L’expositon de Melik Ohaninan au CRAC de Sète s’ouvre sur l’installation vidéo DAYS, I See what I Saw and what I will See. Un écran de très grande dimension diffuse l’avancement d’une caméra sur des rails dans une ville quasi déserte, faite de ruelles où aucune voiture ne peut s’engager. À mesure que progresse la caméra, de nouveaux rails apparaissent pour lui permettre de continuer son chemin. La vidéo tourne en boucle dans ce dédale où l’on ne croise pas une ombre à figure humaine. Au dos de l’écran, la même vidéo, tournée de nuit, montre les mêmes ruelles. Elles se sont remplies d’ouvriers vêtus de bleu. Ils laissent passer les rails et la caméra qui poursuit sa progression en les frôlant dans l’étroitesse du passage sans pour autant s’arrêter pour eux. C’est comme s’ils n’existaient pas, que la vidéo ne pouvait avoir aucun impact sur eux, qu’elle tournait avec pour seule et indifférente perspective de continuer sa route. L’art fait ici le constat de la misère tout en faisant celui de son impuissance.

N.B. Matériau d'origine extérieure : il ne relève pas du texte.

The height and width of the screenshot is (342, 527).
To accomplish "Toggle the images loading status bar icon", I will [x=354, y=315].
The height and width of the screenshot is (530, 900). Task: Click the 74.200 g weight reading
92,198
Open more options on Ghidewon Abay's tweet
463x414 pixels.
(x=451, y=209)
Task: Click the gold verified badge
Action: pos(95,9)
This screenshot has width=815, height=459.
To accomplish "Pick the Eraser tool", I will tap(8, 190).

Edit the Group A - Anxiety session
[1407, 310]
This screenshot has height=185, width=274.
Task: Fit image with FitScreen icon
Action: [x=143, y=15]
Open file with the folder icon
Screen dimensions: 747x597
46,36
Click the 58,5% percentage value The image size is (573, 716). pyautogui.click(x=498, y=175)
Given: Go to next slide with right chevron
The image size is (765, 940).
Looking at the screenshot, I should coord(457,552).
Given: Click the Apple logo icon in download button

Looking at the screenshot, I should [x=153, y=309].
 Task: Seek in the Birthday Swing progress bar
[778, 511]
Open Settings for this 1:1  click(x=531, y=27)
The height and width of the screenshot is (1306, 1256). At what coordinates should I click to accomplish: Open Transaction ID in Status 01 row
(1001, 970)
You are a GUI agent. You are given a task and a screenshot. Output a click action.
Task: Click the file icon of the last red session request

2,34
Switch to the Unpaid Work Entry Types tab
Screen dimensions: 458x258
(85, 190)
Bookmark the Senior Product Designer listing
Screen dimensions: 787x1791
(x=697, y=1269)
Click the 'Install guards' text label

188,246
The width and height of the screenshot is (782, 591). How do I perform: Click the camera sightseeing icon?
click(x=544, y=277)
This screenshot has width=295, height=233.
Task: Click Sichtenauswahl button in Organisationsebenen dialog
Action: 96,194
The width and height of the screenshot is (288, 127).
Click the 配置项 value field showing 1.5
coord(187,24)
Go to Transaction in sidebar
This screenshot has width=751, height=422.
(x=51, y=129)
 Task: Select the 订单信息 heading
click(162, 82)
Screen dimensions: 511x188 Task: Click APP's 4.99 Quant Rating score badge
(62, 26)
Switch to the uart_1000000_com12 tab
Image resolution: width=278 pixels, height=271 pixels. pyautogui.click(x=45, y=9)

La salle suivante présente des coquillages géants, en béton, tous identiques et pleins comme s’ils avaient été fossilisés. Ils ont pour modèle d’anciennes monnaies chinoises depuis longtemps tombées en désuétude. Dans le même espace un gong gravé de phrases affiche son usure. Au centre, là où l’on a frappé, les mots ont presque disparu. Inexorablement, le bruit efface les incantations silencieuses.

Plus loin, pour Stuttering, sept écrans diffusent des gifs en deux images. On y voit des feuillages bouger simplement en passant du net au flou. Ce mécanisme donne à ceux qui le regardent le sentiment d’un vertige, une incertitude binaire et répétitive, comme prise depuis un train de marchandises, captant la lumière d’une forêt entre les barreaux du wagon. Dans la semi obscurité de ce déplacement quasi aveugle, le temps se répète. Et ici encore tend à disparaître dans l’impuissance.